A larger sampling of experts in terms of performance and correlation of MIST-VR and operating room performance would help to define the benchmark criteria for laparoscopic proficiency. In a randomized double-blind study of MIST-VR training and operating room performance, Seymour et al. defined the training goal for residents undergoing virtual reality training according to the mean of the experts for number of errors and economy of diathermy [16]. All of the residents were successful at meeting the goal, although the number of training sessions varied from six to eighteen. Training according to these performance criteria in the MIST-VR improved completion rates, decreased time, and decreased errors in the operating room. This finding suggests that the MIST-VR is useful in assessing performance during training and that minimum proficiency criteria can be set and evaluated. Our study further suggests that the MIST-VR may be able to identify trainees who lack the psychomotor aptitude to meet proficiency criteria and therefore may not perform as well in the operating room.

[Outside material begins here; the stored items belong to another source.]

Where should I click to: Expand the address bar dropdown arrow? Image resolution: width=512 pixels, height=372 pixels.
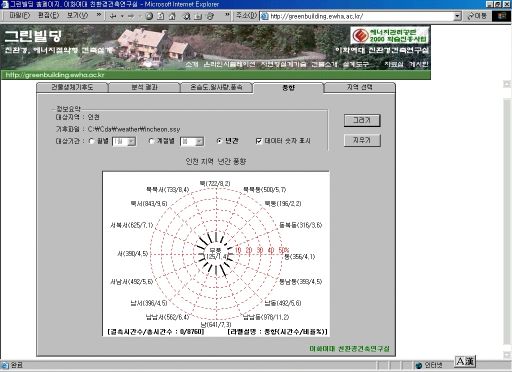coord(458,16)

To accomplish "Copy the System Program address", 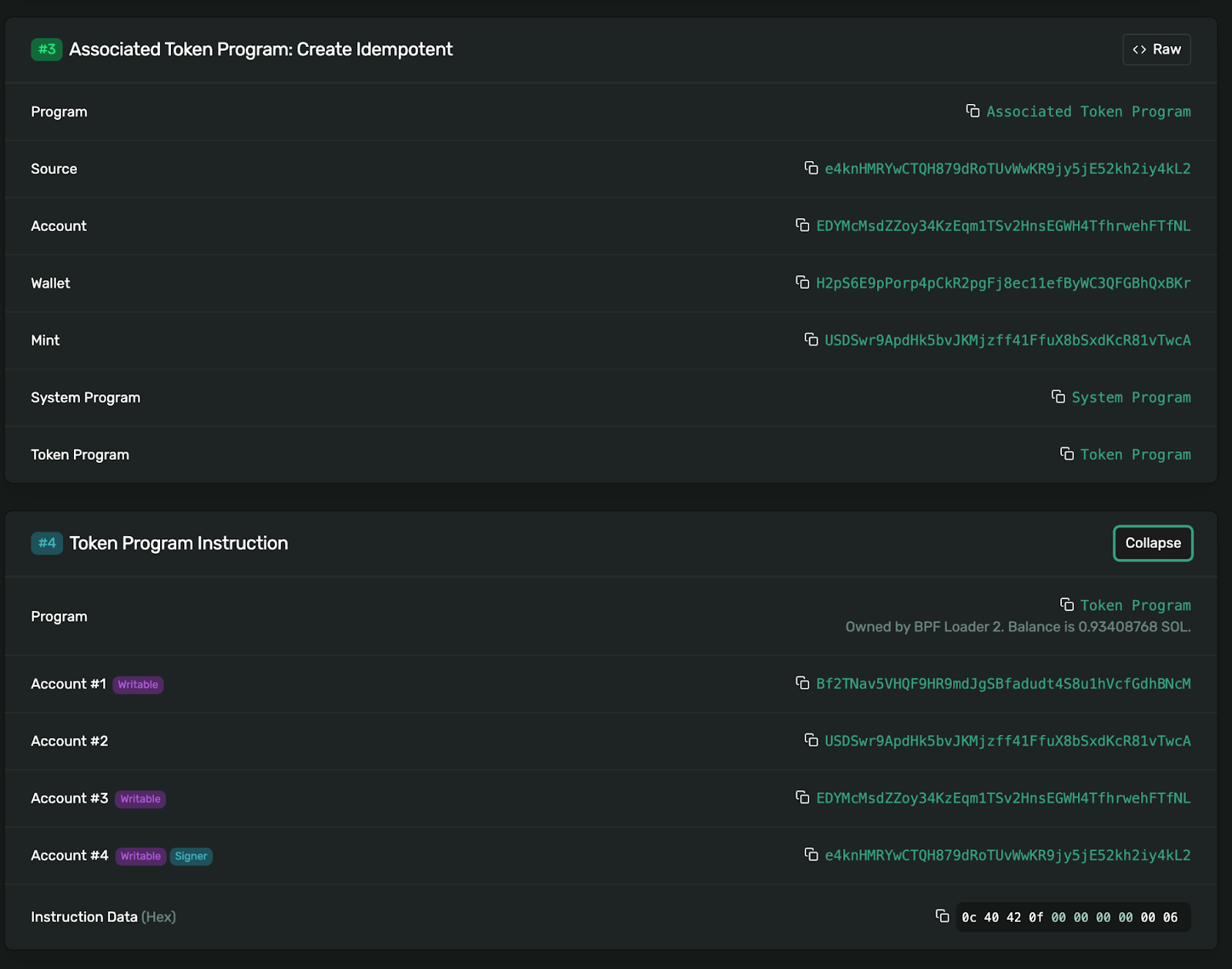I will coord(1058,397).
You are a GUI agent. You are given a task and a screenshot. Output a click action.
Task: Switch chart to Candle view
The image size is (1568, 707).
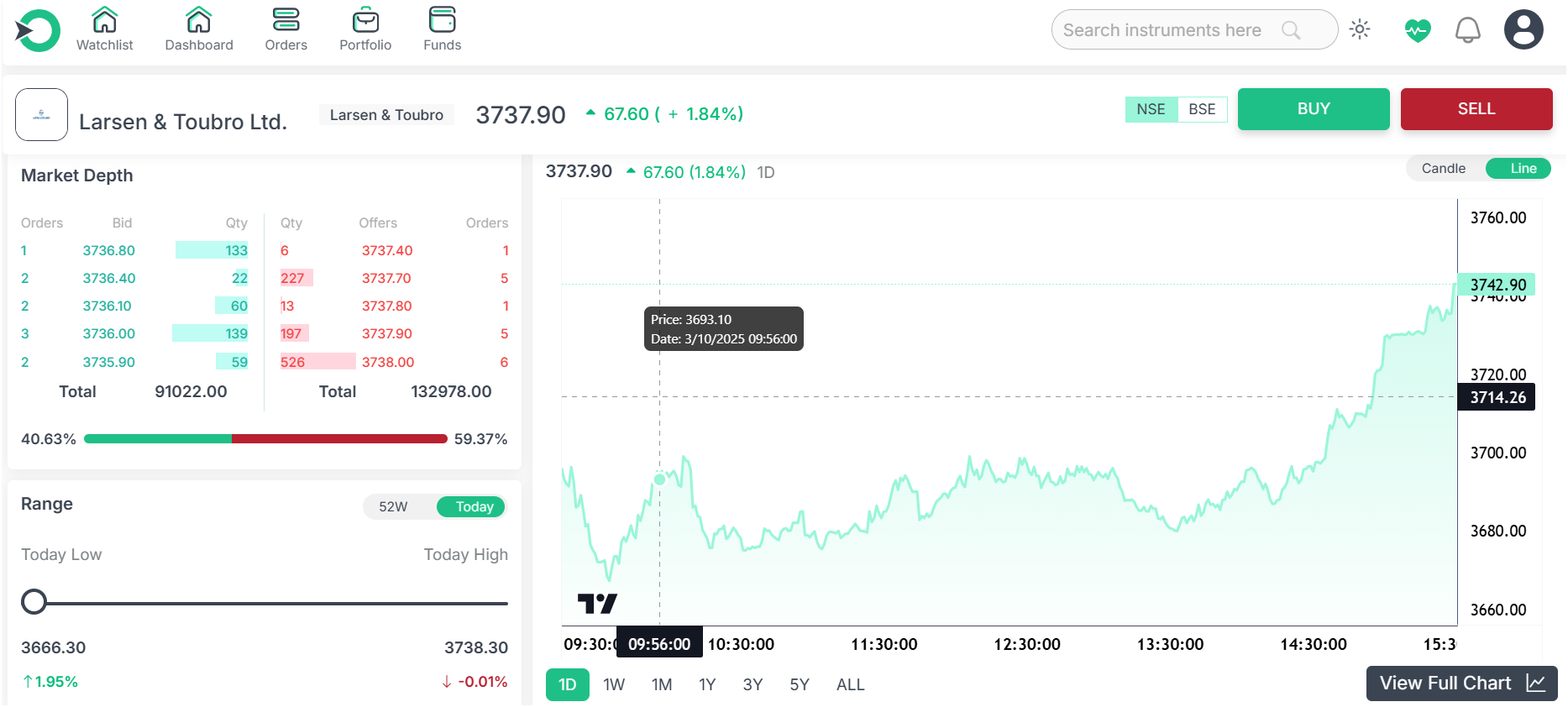[x=1443, y=168]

One question that this study was not able to address is whether subjects who scored more than two SD from the experienced surgeons’ mean would have reached the criterion level if they had been given more than three trials. What can be concluded is that these subjects’ performances at the outset of the study were worse than the overall group and that their rates of improvement were about the same as those for the subjects who were performing at criterion level. Whether the poor performers would have eventually reached criterion level is an empirical question that could be answered in another study. However, they did have a considerably larger SEM. This could be a reflection of the smaller number of subjects in this subset, or it could be a reflection of their inconsistent performance. Performance assessment should look not only at the attainment of performance criteria, but also at consistent performance at criterion level [5, 8].

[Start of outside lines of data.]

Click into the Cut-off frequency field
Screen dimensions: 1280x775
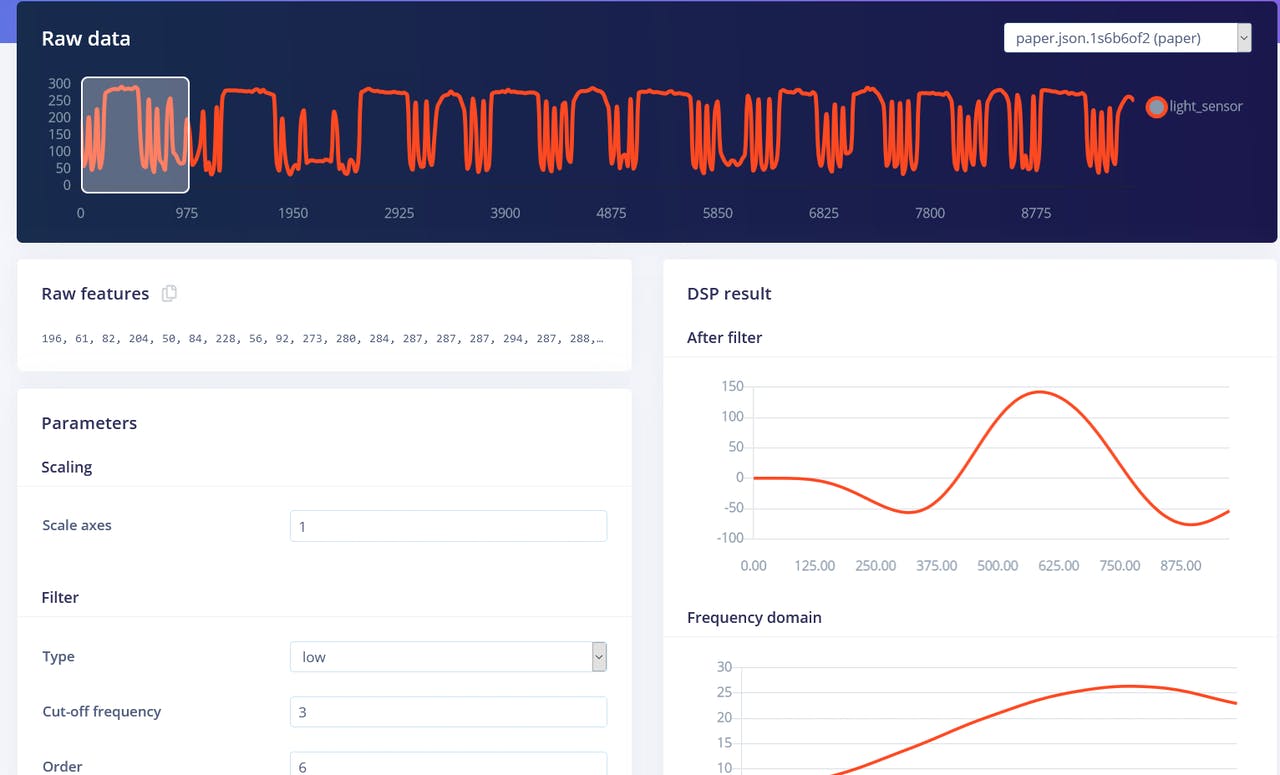pos(448,712)
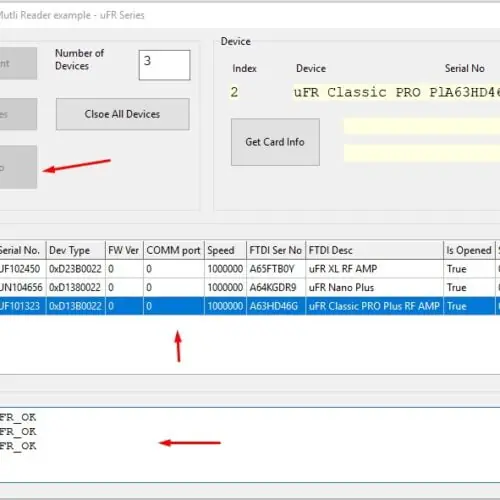This screenshot has width=500, height=500.
Task: Click the first empty yellow card info field
Action: (422, 126)
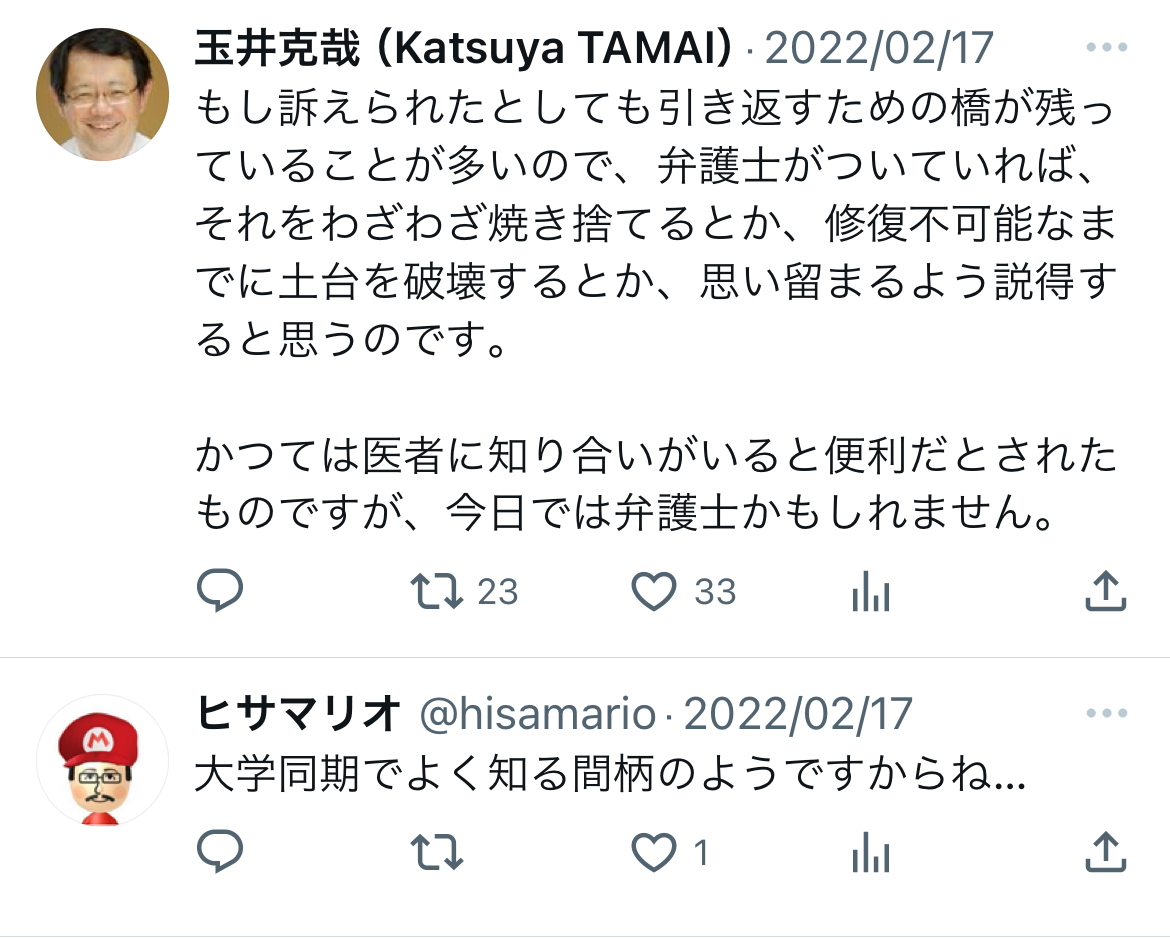Image resolution: width=1170 pixels, height=939 pixels.
Task: Reply to the ヒサマリオ tweet
Action: 220,851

As a simulator, the MIST-VR is relatively simplistic. It lacks haptic feedback, and it re-creates an abstract virtual environment and tasks that are designed to correlate to real-world tasks rather than mimic them. Unlike aviation simulators that incorporate aspects of cognitive function as well as teaching the mechanics of flying, the MIST-VR isolates the psychomotor component of laparoscopy. However, despite its shortcomings, the MIST-VR has been validated as a training and assessment tool by multiple studies, and it has the test–retest reliability >0.8 that is generally required for high-stakes assessment [15, 16, 19]. These data demonstrate that at the novice level the MIST-VR discriminates between individuals with weak vs strong psychomotor abilities, thus completing an important step in validating the MIST-VR as an assessment tool. To develop a comprehensive tool capable of assessing an individual’s technical aptitude for laparoscopy, other validated tests for the evaluation of visiospatial and perceptual skills would be needed.

The validation of the MIST-VR shows that even rudimentary virtual reality simulators can be important tools for surgical educators. More complex and realistic simulators are already available, and although a body of evidence comparable to that validating the MIST-VR is currently lacking, it is likely that they too will prove to be effective tools for training in the skills necessary for minimally invasive surgery. Improved virtual environments and haptic feedback are needed to provide the face validity that would make the acceptance of simulation training more palatable to the surgical community; however, the MIST-VR provides a relatively inexpensive, simple system platform and proof of the concept that virtual reality works for assessment and training.

Conclusion

The MIST-VR can measure psychomotor ability, as well as the variability in performance between subjects with similar experience. When compared to established performance criteria, the subjects can be stratified according to psychomotor ability. This discrimination among levels of technical aptitude may be useful in evaluating and training laparoscopic surgeons.